*EXERCISE MATERIALS*:
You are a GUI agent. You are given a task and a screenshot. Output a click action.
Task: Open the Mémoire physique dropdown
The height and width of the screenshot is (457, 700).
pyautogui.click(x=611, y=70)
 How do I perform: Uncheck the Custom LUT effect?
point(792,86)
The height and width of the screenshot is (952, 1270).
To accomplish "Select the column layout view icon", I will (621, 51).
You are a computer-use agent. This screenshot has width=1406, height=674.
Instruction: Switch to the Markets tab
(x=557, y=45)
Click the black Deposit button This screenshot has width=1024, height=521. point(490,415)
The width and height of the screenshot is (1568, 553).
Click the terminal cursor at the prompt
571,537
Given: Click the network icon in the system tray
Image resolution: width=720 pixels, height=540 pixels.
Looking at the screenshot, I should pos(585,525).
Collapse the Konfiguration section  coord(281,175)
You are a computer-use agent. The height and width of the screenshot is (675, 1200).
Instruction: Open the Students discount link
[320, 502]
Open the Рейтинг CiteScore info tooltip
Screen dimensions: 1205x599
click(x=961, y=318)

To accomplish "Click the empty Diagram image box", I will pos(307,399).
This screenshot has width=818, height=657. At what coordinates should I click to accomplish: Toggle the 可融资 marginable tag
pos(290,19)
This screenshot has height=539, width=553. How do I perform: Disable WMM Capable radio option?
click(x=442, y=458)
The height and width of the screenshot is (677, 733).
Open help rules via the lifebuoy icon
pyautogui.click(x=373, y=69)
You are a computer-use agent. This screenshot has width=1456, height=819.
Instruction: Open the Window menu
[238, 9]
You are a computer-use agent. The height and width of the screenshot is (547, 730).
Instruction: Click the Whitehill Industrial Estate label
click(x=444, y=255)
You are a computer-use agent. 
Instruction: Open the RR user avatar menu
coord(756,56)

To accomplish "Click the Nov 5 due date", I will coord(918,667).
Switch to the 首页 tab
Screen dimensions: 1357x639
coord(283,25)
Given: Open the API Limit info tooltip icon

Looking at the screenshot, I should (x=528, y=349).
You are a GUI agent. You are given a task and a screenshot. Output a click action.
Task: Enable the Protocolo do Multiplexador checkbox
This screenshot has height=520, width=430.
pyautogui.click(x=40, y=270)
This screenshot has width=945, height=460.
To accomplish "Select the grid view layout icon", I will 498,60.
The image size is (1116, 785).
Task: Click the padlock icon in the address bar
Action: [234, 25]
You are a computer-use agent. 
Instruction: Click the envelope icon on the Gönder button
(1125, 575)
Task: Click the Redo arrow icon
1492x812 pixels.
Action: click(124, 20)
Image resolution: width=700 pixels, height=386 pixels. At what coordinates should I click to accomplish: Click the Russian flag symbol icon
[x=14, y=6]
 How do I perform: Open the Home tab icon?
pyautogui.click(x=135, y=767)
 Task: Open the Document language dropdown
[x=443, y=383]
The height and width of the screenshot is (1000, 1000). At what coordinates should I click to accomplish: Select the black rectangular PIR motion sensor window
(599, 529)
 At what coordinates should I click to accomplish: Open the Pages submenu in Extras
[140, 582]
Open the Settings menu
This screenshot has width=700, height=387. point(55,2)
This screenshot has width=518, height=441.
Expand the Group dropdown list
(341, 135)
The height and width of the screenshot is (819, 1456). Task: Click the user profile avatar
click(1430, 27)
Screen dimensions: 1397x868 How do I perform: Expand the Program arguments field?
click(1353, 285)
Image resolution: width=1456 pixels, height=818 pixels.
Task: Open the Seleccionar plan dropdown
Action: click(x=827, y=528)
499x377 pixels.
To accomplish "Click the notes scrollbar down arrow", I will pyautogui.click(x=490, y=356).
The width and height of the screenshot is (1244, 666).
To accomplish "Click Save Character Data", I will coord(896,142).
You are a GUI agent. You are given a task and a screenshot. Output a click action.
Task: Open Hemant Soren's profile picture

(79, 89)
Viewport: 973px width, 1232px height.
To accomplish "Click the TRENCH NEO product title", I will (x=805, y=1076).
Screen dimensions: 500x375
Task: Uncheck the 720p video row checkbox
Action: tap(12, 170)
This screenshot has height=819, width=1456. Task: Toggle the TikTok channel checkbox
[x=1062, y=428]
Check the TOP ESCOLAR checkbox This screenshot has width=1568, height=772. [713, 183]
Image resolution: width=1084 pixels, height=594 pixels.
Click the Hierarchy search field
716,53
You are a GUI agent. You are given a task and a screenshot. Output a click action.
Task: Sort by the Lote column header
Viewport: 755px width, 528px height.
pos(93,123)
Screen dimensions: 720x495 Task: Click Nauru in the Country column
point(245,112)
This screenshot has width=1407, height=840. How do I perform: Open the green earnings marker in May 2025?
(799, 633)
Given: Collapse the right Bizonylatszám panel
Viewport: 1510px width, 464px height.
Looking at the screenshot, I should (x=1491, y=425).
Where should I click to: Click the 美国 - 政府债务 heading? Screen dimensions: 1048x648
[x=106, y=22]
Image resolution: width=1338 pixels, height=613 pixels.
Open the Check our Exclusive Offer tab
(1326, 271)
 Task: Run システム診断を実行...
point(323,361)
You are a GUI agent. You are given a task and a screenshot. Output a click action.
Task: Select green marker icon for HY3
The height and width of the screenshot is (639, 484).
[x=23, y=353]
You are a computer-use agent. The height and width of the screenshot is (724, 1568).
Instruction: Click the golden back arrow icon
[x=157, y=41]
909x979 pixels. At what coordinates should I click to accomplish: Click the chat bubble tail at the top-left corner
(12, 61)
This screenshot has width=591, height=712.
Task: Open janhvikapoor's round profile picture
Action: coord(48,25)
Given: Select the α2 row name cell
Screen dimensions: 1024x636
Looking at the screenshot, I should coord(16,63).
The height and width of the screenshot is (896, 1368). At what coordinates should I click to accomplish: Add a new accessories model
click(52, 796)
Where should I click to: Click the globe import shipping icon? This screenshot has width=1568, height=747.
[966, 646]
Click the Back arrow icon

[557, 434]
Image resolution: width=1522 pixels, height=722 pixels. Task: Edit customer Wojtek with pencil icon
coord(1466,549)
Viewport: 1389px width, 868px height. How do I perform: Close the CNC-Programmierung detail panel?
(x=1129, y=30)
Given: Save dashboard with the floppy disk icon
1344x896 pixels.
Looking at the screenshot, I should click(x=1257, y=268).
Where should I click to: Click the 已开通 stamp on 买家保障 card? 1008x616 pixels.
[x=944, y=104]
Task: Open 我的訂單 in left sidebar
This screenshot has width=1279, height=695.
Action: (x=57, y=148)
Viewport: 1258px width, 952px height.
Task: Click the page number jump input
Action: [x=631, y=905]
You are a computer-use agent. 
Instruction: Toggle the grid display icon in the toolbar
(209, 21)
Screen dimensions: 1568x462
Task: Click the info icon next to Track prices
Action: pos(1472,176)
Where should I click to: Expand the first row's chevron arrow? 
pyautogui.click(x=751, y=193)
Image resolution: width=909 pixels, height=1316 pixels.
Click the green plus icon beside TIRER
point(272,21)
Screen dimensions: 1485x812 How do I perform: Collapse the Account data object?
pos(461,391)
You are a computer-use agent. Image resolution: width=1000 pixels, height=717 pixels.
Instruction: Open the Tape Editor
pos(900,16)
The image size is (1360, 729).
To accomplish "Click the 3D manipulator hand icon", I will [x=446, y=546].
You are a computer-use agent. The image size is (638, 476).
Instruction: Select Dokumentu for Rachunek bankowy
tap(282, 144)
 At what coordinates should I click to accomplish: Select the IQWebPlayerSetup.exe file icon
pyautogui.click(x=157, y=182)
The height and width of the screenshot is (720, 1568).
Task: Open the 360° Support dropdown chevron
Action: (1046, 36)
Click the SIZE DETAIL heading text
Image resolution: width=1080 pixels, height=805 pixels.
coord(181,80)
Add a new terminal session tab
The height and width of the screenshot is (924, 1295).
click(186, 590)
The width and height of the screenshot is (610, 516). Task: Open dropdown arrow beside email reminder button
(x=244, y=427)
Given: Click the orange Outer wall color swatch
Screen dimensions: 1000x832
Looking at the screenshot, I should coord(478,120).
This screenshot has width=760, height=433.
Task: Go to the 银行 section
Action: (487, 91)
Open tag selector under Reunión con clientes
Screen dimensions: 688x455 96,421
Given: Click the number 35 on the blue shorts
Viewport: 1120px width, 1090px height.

*SET PROBLEM*: Count how many lines in the records above contain the string "dropdown", and reply with the number alone.

*RESULT BELOW*: 6